Dice, Dillon, di essere un grandissimo appassionato del lavoro di Bertolucci. E di essere contro ogni forma di censura, ma anche di «exploitation»: è la sola parola che usa, lo dico perché vi servirà nel finale di questo articolo. Però, aggiunge, non ne so di più, di quello che è successo su quel set. Dice anche che Maria Schneider, all’epoca delle riprese neanche ventenne, veniva da un’adolescenza difficile. Si portava dietro traumi, ferite, strappi che forse un copione come quello, che pure aveva letto e accettato (questo lo dico io), ha evidentemente scatenato di nuovo (oggi si direbbe: triggerato). E quello fa male a tutti, certamente. (Durante una cena del giorno dopo, Dillon torna off the record su Bertolucci. Dimostra di esserne, effettivamente, un grande appassionato e pure un grande conoscitore. Dice anche altre cose, a proposito di Ultimo tango, che però sono appunto off the record, e che dunque non riporterò qui.)

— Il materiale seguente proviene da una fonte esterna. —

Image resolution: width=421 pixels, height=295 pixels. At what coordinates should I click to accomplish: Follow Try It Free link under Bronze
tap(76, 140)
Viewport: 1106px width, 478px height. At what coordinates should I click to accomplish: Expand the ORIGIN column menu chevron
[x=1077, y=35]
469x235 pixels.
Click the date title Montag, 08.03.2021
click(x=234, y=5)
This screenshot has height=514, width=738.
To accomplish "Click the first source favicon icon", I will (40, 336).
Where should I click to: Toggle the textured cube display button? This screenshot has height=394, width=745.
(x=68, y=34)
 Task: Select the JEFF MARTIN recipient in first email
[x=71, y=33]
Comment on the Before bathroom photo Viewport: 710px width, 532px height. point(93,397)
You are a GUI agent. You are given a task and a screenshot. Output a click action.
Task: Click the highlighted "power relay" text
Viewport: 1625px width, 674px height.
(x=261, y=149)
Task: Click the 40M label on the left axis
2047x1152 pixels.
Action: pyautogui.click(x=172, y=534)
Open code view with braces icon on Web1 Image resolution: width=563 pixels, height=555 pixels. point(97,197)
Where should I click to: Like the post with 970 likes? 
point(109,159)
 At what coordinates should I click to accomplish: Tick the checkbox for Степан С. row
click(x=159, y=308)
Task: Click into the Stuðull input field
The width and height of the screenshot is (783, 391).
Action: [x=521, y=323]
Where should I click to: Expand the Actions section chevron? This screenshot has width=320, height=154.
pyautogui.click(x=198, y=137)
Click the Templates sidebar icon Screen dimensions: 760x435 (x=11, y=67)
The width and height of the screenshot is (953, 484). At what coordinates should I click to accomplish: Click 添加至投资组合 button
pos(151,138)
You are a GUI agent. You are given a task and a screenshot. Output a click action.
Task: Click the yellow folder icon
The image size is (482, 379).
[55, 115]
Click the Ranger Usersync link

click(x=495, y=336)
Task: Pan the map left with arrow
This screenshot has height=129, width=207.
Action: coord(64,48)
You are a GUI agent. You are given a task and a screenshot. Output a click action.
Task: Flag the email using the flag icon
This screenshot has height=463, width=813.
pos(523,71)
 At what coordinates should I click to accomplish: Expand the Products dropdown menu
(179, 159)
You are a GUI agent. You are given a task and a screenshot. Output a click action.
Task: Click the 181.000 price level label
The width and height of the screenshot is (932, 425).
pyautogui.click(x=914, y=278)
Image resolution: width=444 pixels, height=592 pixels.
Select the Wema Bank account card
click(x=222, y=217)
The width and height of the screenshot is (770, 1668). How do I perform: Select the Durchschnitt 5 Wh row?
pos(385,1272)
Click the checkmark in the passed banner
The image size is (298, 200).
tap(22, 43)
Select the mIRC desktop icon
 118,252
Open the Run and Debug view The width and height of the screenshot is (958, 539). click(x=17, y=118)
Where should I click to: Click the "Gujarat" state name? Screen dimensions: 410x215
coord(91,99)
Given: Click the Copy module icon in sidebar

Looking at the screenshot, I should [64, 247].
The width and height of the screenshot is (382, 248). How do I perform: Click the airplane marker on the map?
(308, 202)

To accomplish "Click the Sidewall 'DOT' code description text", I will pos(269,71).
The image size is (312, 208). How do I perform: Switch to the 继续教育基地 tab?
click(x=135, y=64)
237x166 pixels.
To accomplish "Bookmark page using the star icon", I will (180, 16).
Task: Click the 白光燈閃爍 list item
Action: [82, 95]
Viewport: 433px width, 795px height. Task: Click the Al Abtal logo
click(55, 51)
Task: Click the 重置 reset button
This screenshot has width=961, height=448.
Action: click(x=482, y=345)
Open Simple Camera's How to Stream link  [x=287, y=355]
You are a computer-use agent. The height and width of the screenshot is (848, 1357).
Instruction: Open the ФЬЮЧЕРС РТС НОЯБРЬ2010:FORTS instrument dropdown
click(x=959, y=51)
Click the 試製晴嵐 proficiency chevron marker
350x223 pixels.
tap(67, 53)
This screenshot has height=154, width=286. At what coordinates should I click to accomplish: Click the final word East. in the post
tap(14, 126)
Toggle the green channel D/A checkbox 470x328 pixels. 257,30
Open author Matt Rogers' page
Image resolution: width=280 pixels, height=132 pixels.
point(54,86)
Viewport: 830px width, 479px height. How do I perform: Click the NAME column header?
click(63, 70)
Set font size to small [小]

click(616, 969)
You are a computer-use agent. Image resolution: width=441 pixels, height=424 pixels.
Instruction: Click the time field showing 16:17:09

Con Valeria Golino decidiamo, prima della nostra chiacchierata, di rivedere l’ultima mezz’ora del film. Ci mettiamo in fondo alla sala, ci giriamo ogni due minuti a dirci: «Ma come ha fatto», «Ma quelle luci», «Ma Marlon Brando» (su Brando diciamo cose qui irripetibili). Ci diciamo che quando il cinema è così grande basta a sé stesso, e a tutto il resto. Diremo poi pubblicamente che l’atto, il gesto non necessariamente eversivo ma certamente potente, intrepido, punk che rappresentò Ultimo tango all’epoca gli sopravvive ancora oggi. È immutato. Perché potente, intrepido e punk lo è sempre stato Bertolucci, e lo è ancora. Never stop daring.
L’analisi socio-politica migliore su Ultimo tango della giornata – e una delle migliori che abbia mai sentito a proposito del film in assoluto – la fa una signora del pubblico. Avevo diciott’anni quando uscì il film, racconta, e i miei non mi mandarono a vederlo sicuramente per quelle scene (per LA scena), ma soprattutto perché – dice lei dopo averlo rivisto oggi, per la prima volta al cinema dopo tante visioni sempre domestiche – dava un messaggio che era più scandaloso ancora. Diceva che dopo una morte, dopo un dolore, ci si può liberare cercando il sesso. Di più: che il sesso può essere il modo in cui si sceglie di vivere un lutto, un dolore. E quello, per una famiglia perbene come la mia, era il vero messaggio irricevibile (e potente, intrepido, punk). È un’analisi che dice una verità essenziale, che oggi pare sempre più scansata: che la complessità, in fondo, è sempre più facile dei dogmi. Che se la si usa per ragionare sulle cose, anche le più difficili, anche le più scomode, allora quelle cose si capiscono meglio.
Ultima scena. Siamo in treno di ritorno dal festival ed esce un articolo sul sito di un quotidiano importante. È il resoconto della masterclass di Matt Dillon. Il titolo dice, più o meno: “Bertolucci era un genio, ma mi dispiace che ci fu violenza sul set di Ultimo tango a Parigi”. Al di là della notizia errata in sé, il fatto è che Dillon quelle parole non le ha mai dette. Il titolo viene corretto. Per amor di verità, se non di punk. E allora cancelliamo gli errori, le affermazioni cieche, i dogmi facili. Ma non Ultimo tango (e Bernardo Bertolucci).